The bills are supported by the state’s racing industries, and they form part of a spate of racing and gambling legislation that has been passed over the past two weeks by the state’s legislature to address declines in the racing industry and at Atlantic City casinos. Representatives of Christie’s office did not return phone calls by Tuesday afternoon.

The exchange-wagering bill, pushed by Television Games Network’s parent company, Betfair, would require the New Jersey Sports and Exposition Authority, which owns and operates Monmouth Park and the Meadowlands, to solicit requests for proposals from possible operators. Horsemen would retain veto rights over any business arrangement the state reaches with the exchange-wagering operator under the Interstate Horseracing Act, according to racing officials.
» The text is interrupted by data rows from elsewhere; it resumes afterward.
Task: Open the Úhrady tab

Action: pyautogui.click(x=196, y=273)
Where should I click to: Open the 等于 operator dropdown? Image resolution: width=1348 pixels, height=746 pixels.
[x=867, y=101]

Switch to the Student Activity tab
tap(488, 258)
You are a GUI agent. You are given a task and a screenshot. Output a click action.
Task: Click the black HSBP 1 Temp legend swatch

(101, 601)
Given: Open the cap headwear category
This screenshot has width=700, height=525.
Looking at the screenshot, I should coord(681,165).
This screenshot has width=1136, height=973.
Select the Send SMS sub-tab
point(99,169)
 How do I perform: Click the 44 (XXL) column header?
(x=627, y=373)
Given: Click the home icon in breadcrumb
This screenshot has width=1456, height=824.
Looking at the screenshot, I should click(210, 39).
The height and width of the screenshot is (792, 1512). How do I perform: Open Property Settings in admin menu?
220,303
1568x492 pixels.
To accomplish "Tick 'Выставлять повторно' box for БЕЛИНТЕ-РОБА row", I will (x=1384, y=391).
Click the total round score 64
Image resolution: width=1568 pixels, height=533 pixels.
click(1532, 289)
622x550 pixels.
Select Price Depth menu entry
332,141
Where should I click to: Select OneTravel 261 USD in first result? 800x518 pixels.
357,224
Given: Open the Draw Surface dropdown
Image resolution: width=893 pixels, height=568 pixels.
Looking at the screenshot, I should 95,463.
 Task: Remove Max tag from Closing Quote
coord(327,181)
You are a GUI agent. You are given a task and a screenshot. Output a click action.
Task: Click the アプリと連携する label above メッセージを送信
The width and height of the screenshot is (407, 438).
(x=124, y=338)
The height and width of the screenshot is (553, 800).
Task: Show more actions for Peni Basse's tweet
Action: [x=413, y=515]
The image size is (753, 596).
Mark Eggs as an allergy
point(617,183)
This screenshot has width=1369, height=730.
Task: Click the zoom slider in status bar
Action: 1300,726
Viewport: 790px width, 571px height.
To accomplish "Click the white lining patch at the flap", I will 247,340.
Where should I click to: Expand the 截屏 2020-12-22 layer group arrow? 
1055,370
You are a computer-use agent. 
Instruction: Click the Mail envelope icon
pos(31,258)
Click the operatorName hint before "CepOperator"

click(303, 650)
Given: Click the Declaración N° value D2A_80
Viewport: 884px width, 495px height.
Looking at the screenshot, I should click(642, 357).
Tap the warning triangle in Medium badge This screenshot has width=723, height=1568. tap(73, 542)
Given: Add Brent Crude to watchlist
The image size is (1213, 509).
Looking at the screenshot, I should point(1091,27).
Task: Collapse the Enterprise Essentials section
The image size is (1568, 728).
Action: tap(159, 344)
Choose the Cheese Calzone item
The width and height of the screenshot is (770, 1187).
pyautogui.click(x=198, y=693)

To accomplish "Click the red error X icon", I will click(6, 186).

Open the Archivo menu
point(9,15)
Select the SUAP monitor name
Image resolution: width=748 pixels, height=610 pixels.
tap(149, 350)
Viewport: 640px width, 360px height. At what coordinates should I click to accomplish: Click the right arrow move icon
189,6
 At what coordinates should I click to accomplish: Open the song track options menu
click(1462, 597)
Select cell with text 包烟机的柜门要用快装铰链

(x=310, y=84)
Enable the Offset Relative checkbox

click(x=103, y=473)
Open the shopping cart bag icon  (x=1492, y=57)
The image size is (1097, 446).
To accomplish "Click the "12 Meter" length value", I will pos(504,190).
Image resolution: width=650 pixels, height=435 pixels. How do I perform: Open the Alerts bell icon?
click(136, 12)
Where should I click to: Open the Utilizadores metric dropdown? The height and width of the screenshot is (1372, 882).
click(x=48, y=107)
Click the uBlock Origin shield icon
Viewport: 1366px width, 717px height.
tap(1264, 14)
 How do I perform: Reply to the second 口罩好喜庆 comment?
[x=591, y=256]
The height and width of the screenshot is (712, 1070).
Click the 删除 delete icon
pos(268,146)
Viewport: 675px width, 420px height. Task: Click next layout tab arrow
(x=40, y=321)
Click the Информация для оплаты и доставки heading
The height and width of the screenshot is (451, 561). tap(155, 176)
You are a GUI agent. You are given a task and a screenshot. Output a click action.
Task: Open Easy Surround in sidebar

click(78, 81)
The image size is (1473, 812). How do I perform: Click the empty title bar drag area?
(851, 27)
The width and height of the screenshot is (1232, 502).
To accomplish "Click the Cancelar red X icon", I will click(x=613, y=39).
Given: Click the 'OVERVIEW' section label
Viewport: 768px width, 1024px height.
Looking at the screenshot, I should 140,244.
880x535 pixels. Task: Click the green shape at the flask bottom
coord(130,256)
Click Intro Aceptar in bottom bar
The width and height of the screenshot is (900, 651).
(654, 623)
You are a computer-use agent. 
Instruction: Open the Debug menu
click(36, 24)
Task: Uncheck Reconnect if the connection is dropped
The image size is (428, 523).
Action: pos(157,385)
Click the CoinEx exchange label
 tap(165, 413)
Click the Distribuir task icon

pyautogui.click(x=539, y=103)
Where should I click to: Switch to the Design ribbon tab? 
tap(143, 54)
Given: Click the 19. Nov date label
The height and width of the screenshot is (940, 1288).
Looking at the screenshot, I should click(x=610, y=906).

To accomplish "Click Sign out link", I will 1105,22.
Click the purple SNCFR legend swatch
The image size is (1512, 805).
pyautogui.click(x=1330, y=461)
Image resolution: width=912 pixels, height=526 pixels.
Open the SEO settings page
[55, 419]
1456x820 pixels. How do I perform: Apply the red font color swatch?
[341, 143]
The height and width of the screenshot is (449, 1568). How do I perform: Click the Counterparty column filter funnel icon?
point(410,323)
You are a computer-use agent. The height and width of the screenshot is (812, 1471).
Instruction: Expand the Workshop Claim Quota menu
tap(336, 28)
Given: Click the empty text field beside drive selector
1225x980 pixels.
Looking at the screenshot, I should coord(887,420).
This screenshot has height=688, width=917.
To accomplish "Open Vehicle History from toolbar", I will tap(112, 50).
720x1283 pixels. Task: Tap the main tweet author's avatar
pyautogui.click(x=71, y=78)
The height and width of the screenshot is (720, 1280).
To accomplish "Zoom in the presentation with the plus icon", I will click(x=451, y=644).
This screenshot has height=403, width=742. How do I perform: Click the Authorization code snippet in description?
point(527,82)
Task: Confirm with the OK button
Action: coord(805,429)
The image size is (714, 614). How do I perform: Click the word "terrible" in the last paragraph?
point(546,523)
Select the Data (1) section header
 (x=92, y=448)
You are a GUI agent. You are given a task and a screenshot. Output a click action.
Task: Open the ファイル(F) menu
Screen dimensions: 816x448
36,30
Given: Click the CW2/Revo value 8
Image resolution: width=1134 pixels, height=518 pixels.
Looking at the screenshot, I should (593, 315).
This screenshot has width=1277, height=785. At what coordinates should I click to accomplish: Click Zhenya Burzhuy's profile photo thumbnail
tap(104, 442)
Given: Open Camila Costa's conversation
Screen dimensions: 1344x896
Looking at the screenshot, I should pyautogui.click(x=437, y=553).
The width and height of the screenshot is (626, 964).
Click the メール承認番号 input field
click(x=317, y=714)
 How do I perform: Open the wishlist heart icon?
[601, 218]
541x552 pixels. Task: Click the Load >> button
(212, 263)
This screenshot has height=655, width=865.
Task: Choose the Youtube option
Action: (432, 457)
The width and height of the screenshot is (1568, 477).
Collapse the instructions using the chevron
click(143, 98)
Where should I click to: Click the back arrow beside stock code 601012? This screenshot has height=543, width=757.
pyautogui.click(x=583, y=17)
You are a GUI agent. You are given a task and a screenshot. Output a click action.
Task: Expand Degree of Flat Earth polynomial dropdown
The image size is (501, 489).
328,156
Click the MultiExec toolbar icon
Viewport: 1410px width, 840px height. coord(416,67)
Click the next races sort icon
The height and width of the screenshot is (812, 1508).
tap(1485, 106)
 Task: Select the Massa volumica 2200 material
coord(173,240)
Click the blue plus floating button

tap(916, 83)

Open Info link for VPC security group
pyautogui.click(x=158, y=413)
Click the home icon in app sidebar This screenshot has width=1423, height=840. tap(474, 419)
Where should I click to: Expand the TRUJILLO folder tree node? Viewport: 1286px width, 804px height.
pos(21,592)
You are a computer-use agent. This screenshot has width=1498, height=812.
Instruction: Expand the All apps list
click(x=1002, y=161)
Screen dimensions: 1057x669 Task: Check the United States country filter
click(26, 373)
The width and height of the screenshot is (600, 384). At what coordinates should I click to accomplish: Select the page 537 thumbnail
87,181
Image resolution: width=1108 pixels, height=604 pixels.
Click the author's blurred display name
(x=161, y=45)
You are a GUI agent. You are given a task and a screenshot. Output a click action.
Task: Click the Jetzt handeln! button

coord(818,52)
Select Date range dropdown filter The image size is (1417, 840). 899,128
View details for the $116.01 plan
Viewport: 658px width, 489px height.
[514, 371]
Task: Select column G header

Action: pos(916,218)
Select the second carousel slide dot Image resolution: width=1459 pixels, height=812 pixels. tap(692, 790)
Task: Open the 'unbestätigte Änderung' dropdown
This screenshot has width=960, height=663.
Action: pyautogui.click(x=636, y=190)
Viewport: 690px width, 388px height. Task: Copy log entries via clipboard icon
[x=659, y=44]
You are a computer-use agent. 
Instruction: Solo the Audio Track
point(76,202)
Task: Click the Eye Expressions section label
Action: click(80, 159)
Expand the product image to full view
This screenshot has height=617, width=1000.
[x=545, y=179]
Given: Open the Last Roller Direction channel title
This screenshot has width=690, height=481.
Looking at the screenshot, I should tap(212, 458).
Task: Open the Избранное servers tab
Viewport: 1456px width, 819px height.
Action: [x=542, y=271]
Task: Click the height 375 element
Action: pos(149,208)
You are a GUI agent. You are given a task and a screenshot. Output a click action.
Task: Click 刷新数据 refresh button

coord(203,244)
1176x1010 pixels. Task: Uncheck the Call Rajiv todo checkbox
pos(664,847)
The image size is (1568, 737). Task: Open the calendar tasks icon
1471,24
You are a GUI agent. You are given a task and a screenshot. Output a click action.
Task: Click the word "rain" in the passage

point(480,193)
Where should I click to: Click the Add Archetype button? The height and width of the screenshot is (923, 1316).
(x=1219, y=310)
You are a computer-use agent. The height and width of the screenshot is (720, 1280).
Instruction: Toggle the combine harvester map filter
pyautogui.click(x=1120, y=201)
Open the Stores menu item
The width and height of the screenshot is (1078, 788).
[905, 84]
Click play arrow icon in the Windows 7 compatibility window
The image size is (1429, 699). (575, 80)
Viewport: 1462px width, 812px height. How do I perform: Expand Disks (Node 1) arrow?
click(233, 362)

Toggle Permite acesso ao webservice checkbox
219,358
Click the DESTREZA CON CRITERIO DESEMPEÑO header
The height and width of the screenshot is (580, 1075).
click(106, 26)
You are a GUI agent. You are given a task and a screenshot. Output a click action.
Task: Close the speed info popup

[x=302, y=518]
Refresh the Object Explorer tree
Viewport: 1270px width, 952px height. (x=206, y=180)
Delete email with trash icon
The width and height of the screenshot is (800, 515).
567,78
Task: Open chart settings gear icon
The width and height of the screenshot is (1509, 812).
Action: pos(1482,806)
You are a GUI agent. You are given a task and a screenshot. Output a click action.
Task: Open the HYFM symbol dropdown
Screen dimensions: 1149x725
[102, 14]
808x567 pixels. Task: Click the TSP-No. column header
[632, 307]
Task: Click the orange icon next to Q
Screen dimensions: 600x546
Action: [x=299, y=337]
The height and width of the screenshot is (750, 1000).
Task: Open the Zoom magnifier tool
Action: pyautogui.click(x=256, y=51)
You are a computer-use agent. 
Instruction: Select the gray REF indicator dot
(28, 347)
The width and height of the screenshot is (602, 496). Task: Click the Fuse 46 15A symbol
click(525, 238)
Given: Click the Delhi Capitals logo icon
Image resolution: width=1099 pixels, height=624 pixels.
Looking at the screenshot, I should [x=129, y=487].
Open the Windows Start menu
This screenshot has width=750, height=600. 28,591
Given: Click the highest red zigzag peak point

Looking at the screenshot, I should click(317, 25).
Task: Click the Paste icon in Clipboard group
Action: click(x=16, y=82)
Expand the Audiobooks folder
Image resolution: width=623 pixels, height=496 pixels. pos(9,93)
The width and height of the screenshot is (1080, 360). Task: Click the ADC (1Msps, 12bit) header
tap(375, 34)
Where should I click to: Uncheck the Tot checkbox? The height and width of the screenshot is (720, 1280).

Exchange wagering has become highly popular in the United Kingdom and Australia, but racetracks and horsemen in those jurisdictions have criticized the share of revenues they retain from the bets. Many U.S. racing officials share those concerns, and others have said that the federal Justice Department – which continues to maintain that interstate simulcasting is illegal – may rule that exchange wagering violates prohibitions on bookmaking.

Exchange wagering allows bettors to offer prices on horses and then accept bets on those prices. Betfair has argued that the practice is a form of parimutuel betting, but parimutuel betting is already legal in the United States, and the company has not entered any U.S. markets as it continues to push for specific legislation authorizing the practice. A bill legalizing exchange wagering as of 2012 passed in California earlier this year.

The offtrack betting legislation seeks to provide incentives and remove barriers to opening new facilities in the state. So far, only two OTBs are in operation, and supporters of the legislation have said that zoning and licensing restrictions need to be eased in order to expand the network.